Should is the operative word. The contact tracing program has thus far been a three steps forward, two steps back operation. De Blasio’s presser is simply the most recent in a string of signs that show how difficult it is to maintain mass compliance without real punishment. 

Nevertheless, after you’ve handed over your name, date of birth, gender identity, destination address, length of stay, home address, phone number and email address, you’ll also be asked if you’ve been in contact with anyone with Covid, who you’re staying with, whether you have private sleeping quarters, access to a private bathroom, and enough food to get you through the quarantine period (without having to physically go out for it). If not, contact tracers will offer to arrange food delivery. 

Health officials do not and will not, however, ask for your social security number or require you to download any sort of tracking application onto your mobile device. Many find this service to be comforting in the Covid era.

"It's like having a Covid concierge. They checked in on us daily, and gave us information on where to get tested should we need it,” said Aaron Kisor, Vice President Commercial Finance at Southern Glazer's Wine & Spirits. "It was voluntary for me to quarantine, but it's the right thing to do. We wanted to do the right thing.” In the business of alcohol distribution, Kisor is considered an essential worker, which means the state of New York will allow him to report to the office. After relocating his family of four up from Florida, he cared first and foremost about safety.

The question is whether the program’s promise of safety is providing a false sense of security. Clearly, state officials are more interested in finding out what they can accomplish by encouraging good behavior, rather than punishing bad actors. Can a program built on trust really succeed?

The Results Are Telling

New York’s contact tracing program is becoming a kind of case-study for the containment of infectious diseases. The results are in: as of today, New York’s statewide coronavirus cases total 426,571. This marks the 11th straight day with an infection rate below 1 percent, after having reported the highest rates in the country earlier this year. Now, Governor Cuomo and Mayor De Blasio get to tout their home state as “leading the nation” in Covid-containment.

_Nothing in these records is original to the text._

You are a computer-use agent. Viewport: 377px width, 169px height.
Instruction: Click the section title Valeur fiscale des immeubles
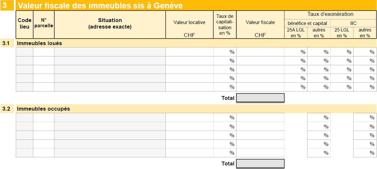[x=100, y=6]
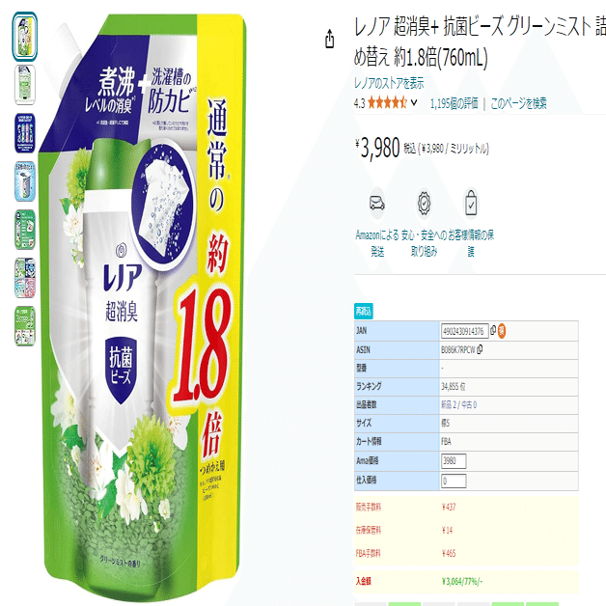
Task: Select the fourth washing machine thumbnail
Action: click(25, 181)
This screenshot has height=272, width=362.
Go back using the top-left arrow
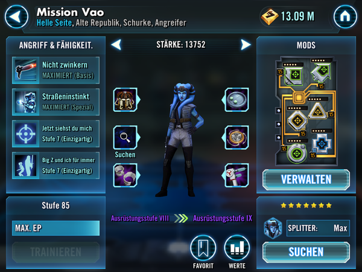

Tell that to the sick and dying. NY’s low-tech tracing program is far from foolproof and defections are untenable, leading many to believe that privacy invasion is the logical next step. Even the Centers for Disease Control (CDC) recommends using opt-in Bluetooth or GPS technologies via smartphone apps to help identify more contacts and notify them of exposure “faster than traditional contact tracing alone.”

Yet, even that step is problematic. In more than 14 countries around the world, including England, France, Germany, and Ireland, voluntary smartphone apps have proven ineffective in stopping the spread according to researchers and public health officials.

There are three main reasons for this. Firstly, the tech itself is a big variable. GPS-based contact tracing apps track a phone’s location at all times, while Bluetooth-based ones just track proximity to other phones without necessarily revealing a person’s movements. Second, privacy laws play a major role in determining what your local government will allow. Lastly, these apps are voluntary and brand new, which means collecting data on the percentage of population needed to effectively fight a pandemic is theoretically impossible.

That doesn’t mean we shouldn’t try. There’s that word again—should. Providing information to contact tracers is now a question of morality. Fill out the quarantine form, wear a mask, wash your hands, answer the phone, and, if it’s available in your state—download the tracking app. It’s not a perfect system. But the more we collectively participate, the greater our chances are of saving lives.